What you should do: Transcribe every line from the one containing "Click the lightbulb help assistant icon" to the end of the listing, exactly as written, and leave out the pictures.
-------- Data extract
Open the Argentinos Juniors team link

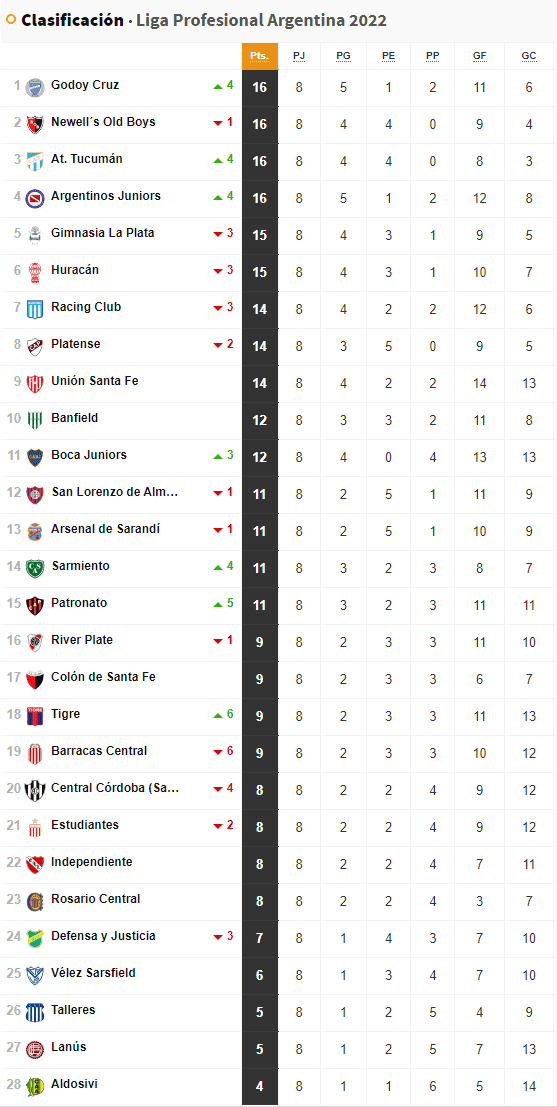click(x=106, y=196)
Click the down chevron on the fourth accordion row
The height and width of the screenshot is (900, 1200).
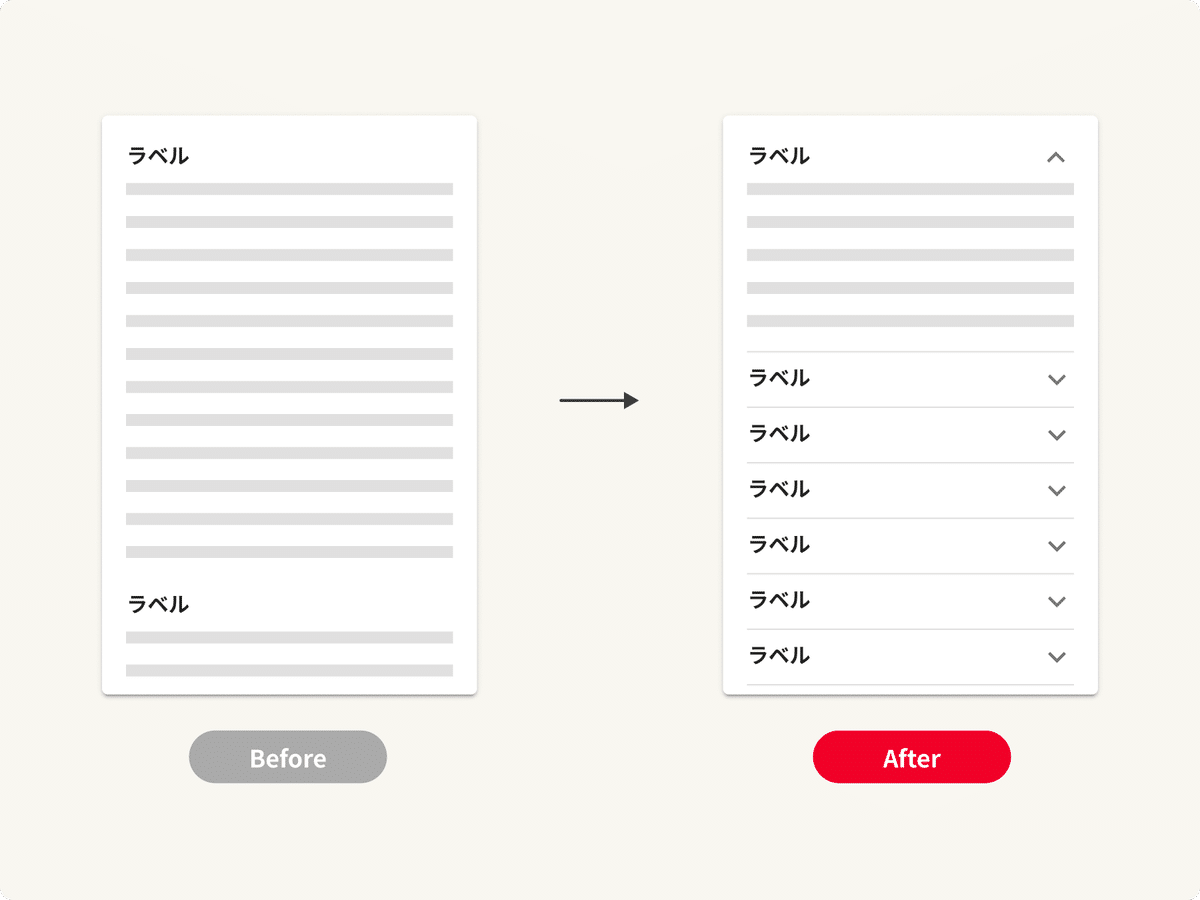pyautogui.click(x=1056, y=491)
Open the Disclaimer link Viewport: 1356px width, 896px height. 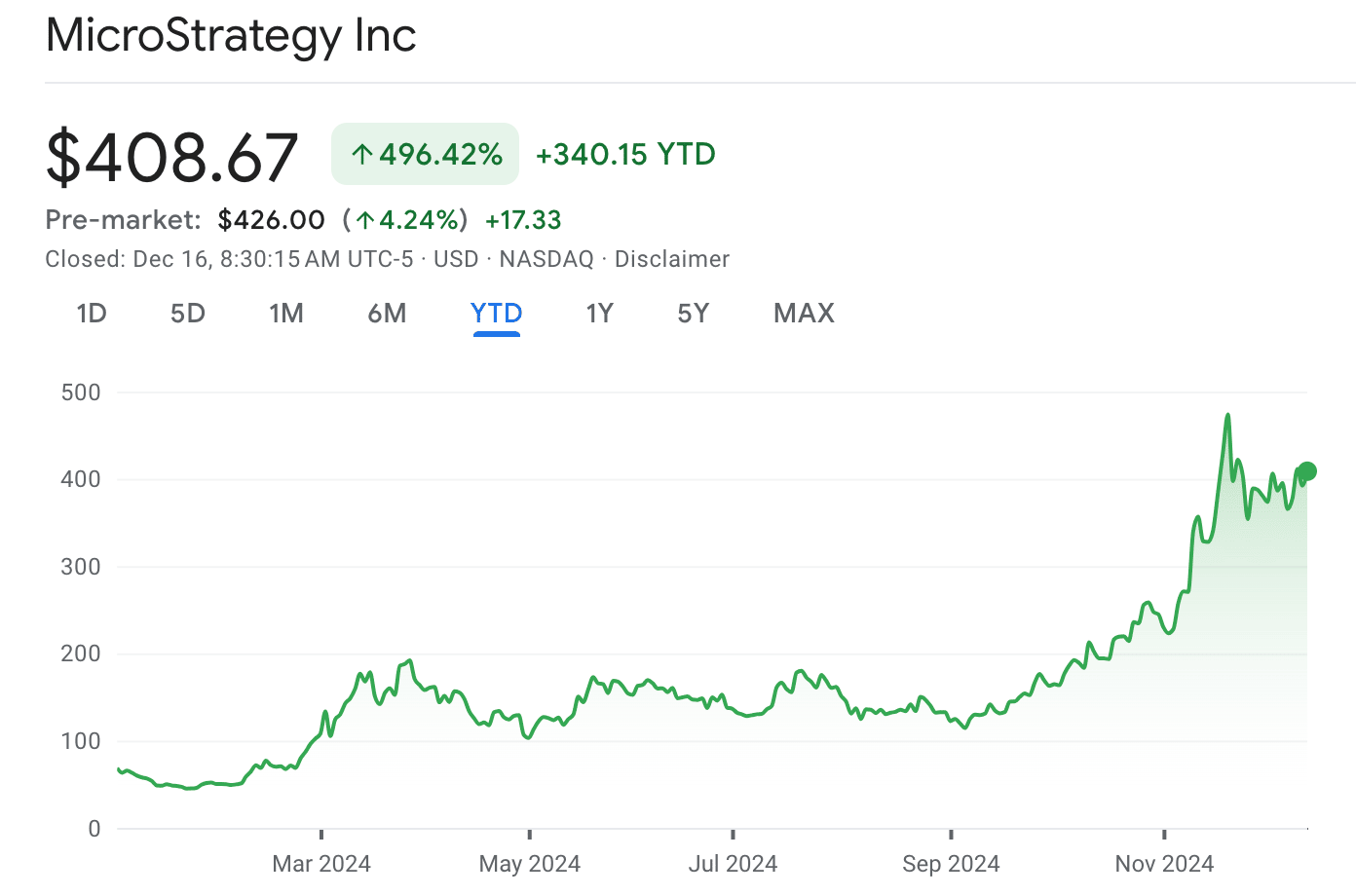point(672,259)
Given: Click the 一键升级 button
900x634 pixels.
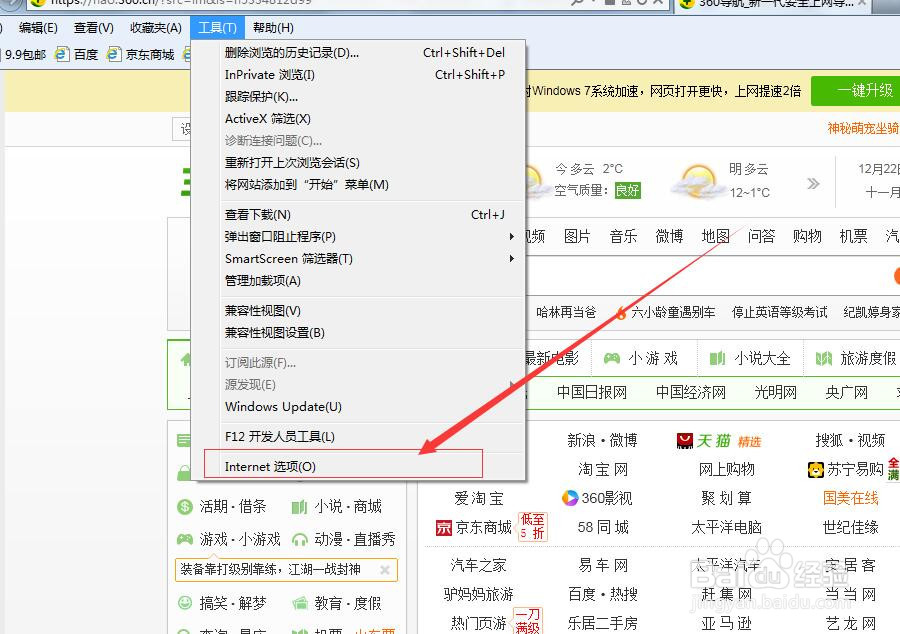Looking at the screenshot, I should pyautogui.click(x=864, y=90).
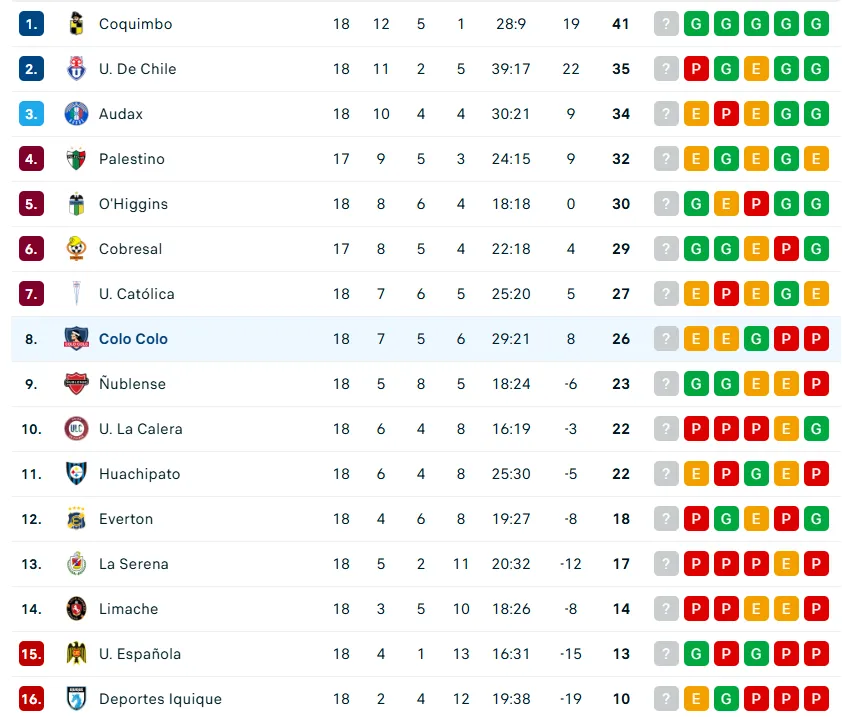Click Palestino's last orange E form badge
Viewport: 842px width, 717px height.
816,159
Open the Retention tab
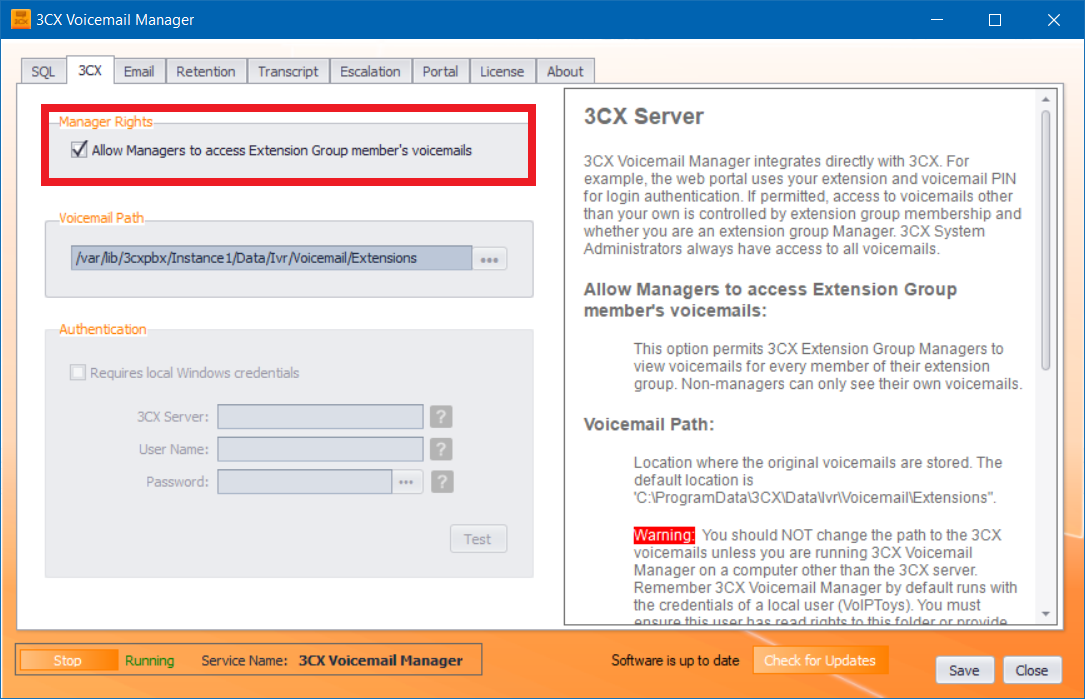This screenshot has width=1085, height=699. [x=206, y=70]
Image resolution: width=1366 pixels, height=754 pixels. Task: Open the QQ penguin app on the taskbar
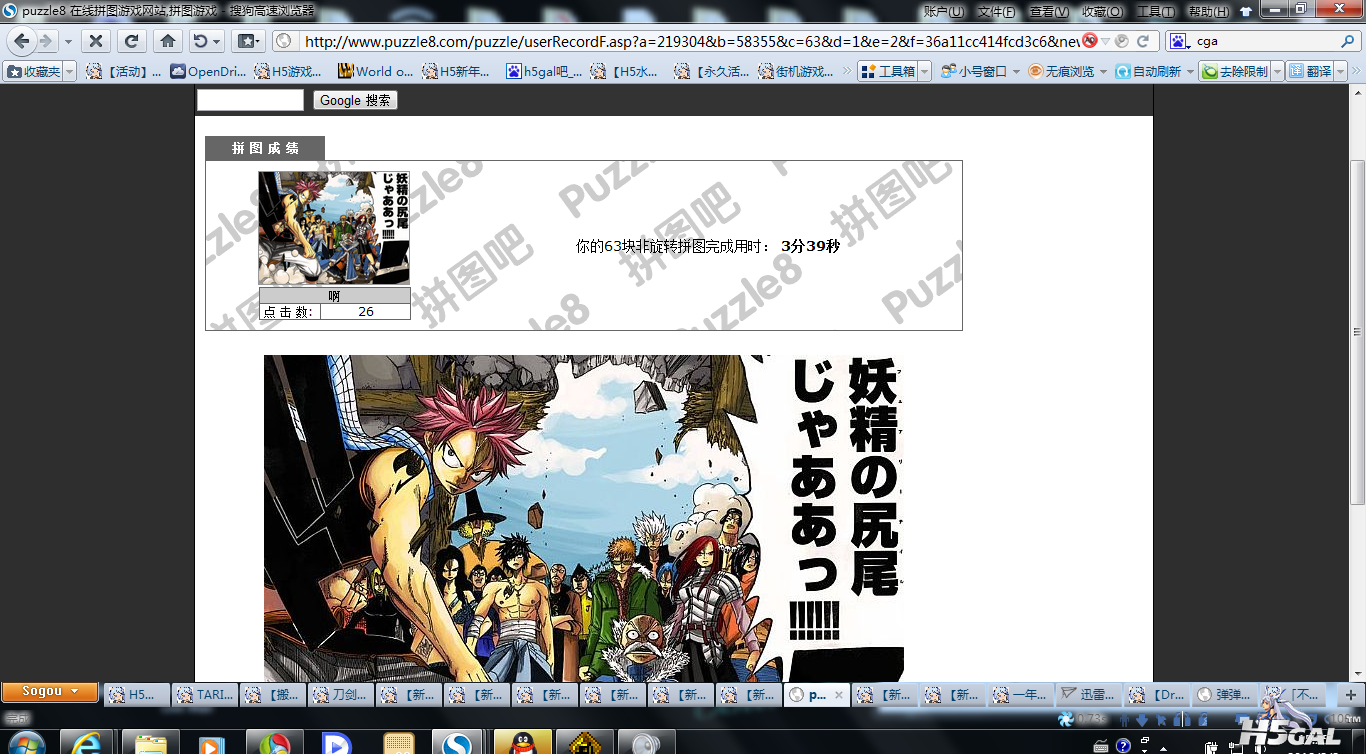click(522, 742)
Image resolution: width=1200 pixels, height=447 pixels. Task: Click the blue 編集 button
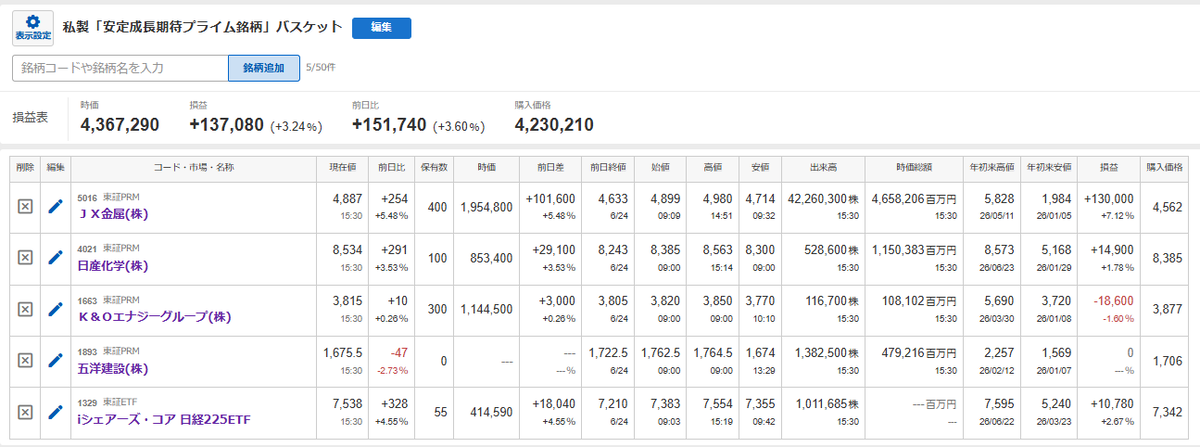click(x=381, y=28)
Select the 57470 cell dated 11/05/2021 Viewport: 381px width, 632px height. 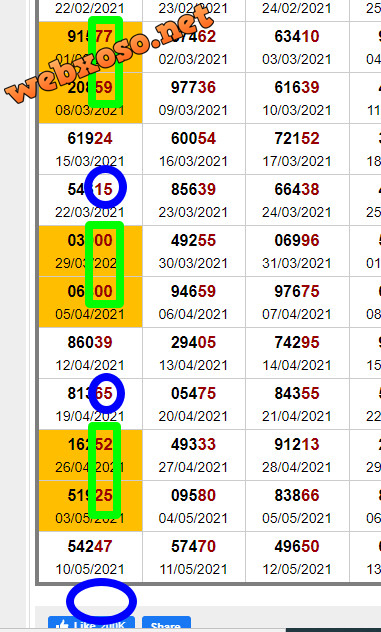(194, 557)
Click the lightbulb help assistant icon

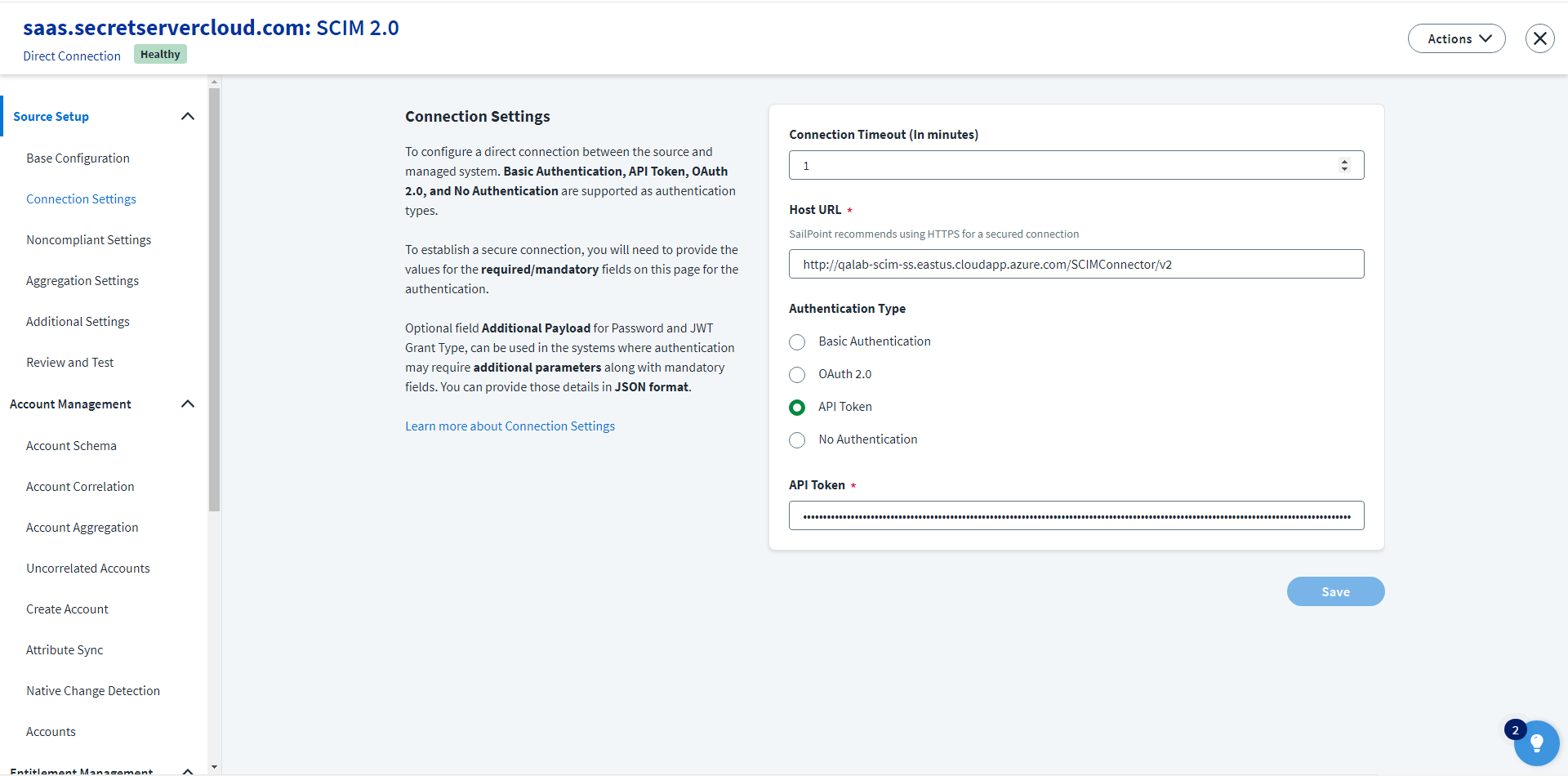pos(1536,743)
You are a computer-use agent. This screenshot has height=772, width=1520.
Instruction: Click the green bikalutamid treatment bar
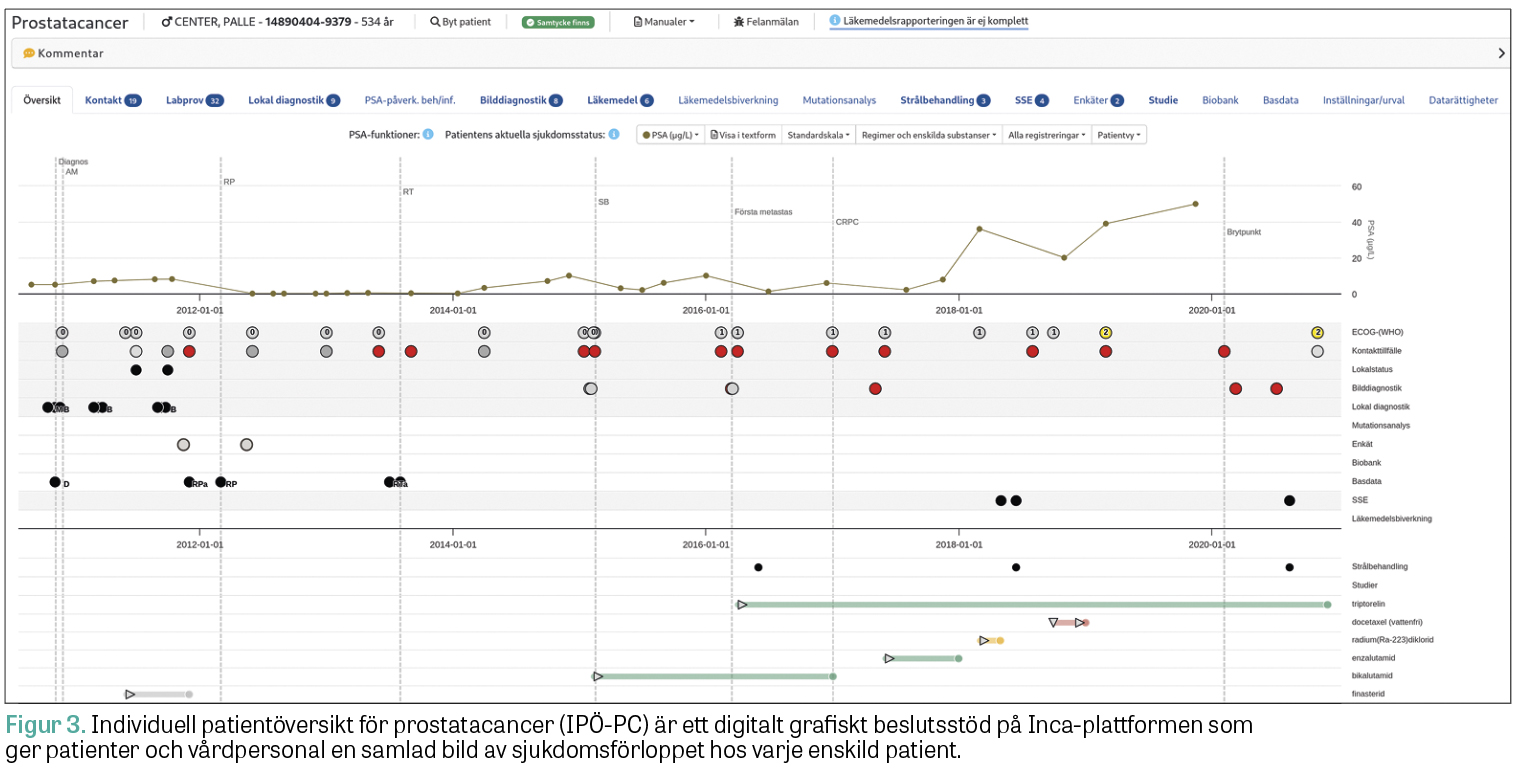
----------------
Solution:
Click the lightbulb help assistant icon

pos(1536,743)
You are a computer-use agent. This screenshot has height=772, width=1520.
Instruction: Click the green bikalutamid treatment bar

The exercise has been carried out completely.